Sure, state quarters and presidential dollar coins may be fun. But for a truly unique coin, you need to think outside the box—or the circle, as it were—and come up with a truly original shape. Here are 11 coins with shapes that just might not work in a vending machine.
In honor of the National Baseball Hall of Fame's 75th anniversary next year, the U.S. Mint announced that it would produce special $5 gold, $1 silver, and half-dollar coins. The twist? They'll be convex, to more closely resemble baseballs. The Mint is running a contest for the design of the concave side—the reverse will feature an anniversary logo for the Hall of Fame. While it's the first time the Mint is venturing into convex coins (and actually it will require an act of Congress to change a law that requires a certain diameter for gold and silver coins), other countries have tried it out. France debuted one in 2009 for the International Year of Astronomy, and Australia made one last year featuring the Southern Cross constellation (above).

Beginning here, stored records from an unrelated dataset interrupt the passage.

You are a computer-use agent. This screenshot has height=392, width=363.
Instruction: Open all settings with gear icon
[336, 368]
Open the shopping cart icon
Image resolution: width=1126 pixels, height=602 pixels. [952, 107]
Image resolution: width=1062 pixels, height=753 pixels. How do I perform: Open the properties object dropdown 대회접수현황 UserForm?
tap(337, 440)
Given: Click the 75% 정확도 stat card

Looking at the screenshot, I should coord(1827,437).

The Perth Mint has been working on an unusual series of coins to honor Australia—they're all shaped like the country itself. So far three silver coins have been produced in the series, featuring a kookaburra, an emu, and a kangaroo against backgrounds of iconic Australian landscapes.

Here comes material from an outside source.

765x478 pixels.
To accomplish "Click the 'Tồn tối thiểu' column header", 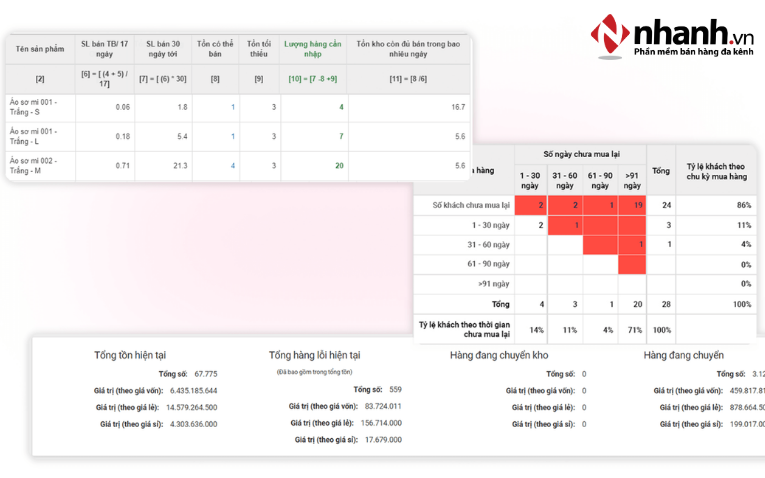I will [259, 48].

To celebrate a worldwide tour of treasures recovered from Tutankhamun's Tomb, the Isle of Man produced special coins shaped as—what else?—a pyramid. The world's first pyramid-shaped coin (triangular, actually) was legal tender on the island, but was designed mainly for collectors. One side featured a drawing of King Tut taken from the tomb itself, with real sand recovered from the entrance of the tomb used to fill in the sun. The other side featured Queen Elizabeth.

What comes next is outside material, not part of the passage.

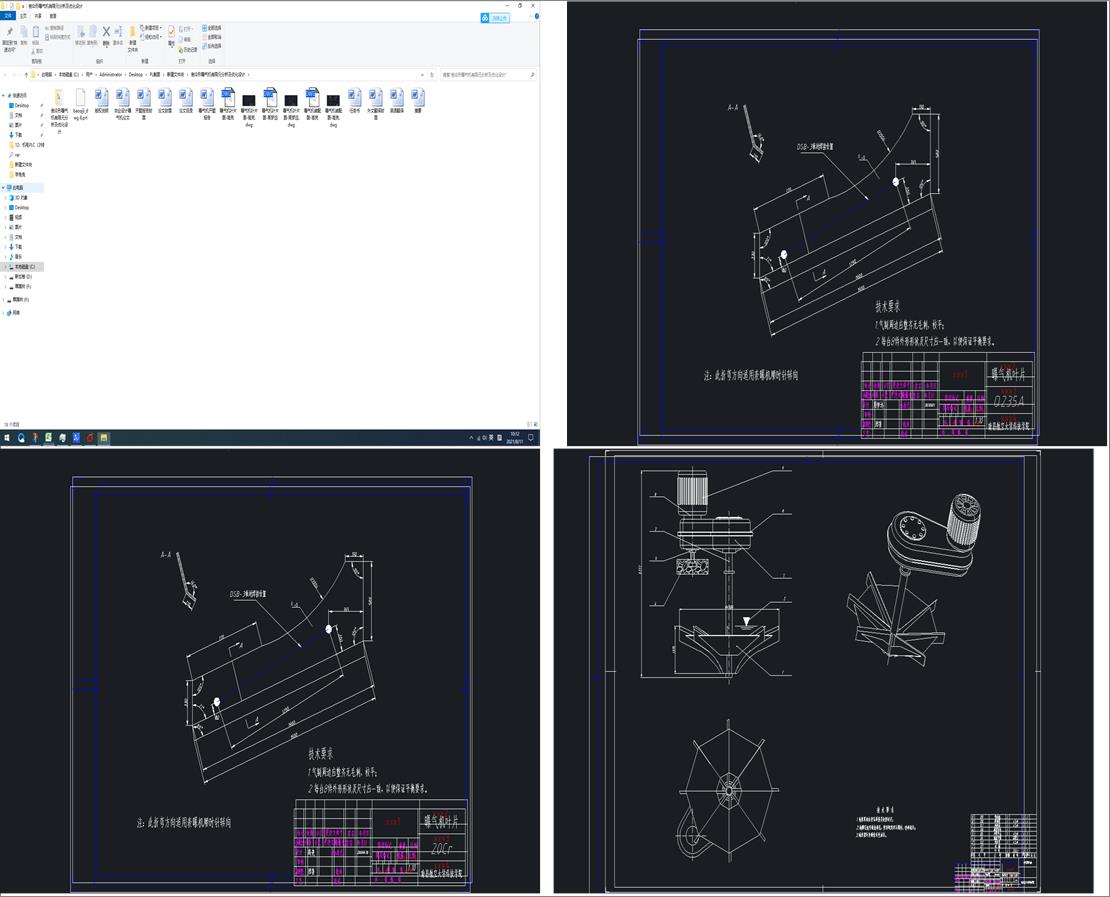
Task: Click the up arrow navigation icon
Action: click(x=26, y=74)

In 2004, Somalia celebrated the 50th anniversary of rock & roll with a limited-edition series of guitar-shaped coins, showing off different popular styles. They included the Gibson Flying V and a pink star guitar, like the one used by Gary Glitter. Based on the popularity of the coins, Somalia issued another set in 2012, this time with Jimmy Page's double-necked guitar and a rectangular one like Bo Diddley played. In the grips of Civil War for years, the Somalian government actually does not distribute currency, so these coins are mostly for collectors. But they've launched a whole series of bizarre shapes, including…
7. A Jigsaw Flag
Poland and Ukraine jointly hosted the Euro 2012 football tournament, and in the spirit of cooperation, they released rare bi-national coins. One set had a traditional coin broken into two pieces, one with the value of 10 Polish zloty and the other 10 Ukranian hryvnia. But those had nothing on the special Polish jigsaw coins that, when joined together, formed a flag shape. On one side of the completed coin is the UEFA trophy, on the other a sketch of four football players. Each piece was worth 10 zloty, roughly $2.80 at the time, and represented the four Polish cities that were hosting games in the tournament.
The Pacific island of Palau has tried to appeal to coin collectors with a whole series of unique coins, featuring holograms, gems, and even freshwater pearls. But perhaps their most unusual is a set of heart-shaped coins. A 2009 minting featured a pair of angels, while the 2012 run showed a heart with wings and the slogan "My heart flies for you."
9. Valencia Cathedral
It's unclear why the Cook Islands chose to issue a coin in tribute to Pope Benedict XVI's 2006 trip to Valencia Cathedral in Spain. But the resulting gold-on-silver coin is quite elaborate. It's shaped like the cathedral itself, supposedly the site of the Holy Grail. And where there would normally be a stained glass window, the coin instead features small crystals.
The Republic of Nauru, a South Pacific island also known as Pleasant Island, wanted to honor the 2002 formation of the European Union with its own commemorative coin. Naturally, the $10 silver coin they minted took the shape of all of the founding nations of the E.U.
11. The Bermuda Triangle
Not shying away from its notorious legacy, Bermuda embraced the legend of the Bermuda Triangle with a series of triangular coins, the first coming in 1970. The coins are prized among collectors and feature images of ships sailing in the Atlantic. One 1997 release even displayed the wreckage of the Sea Venture, a 17th-century English ship that crashed into the reefs off of Bermuda.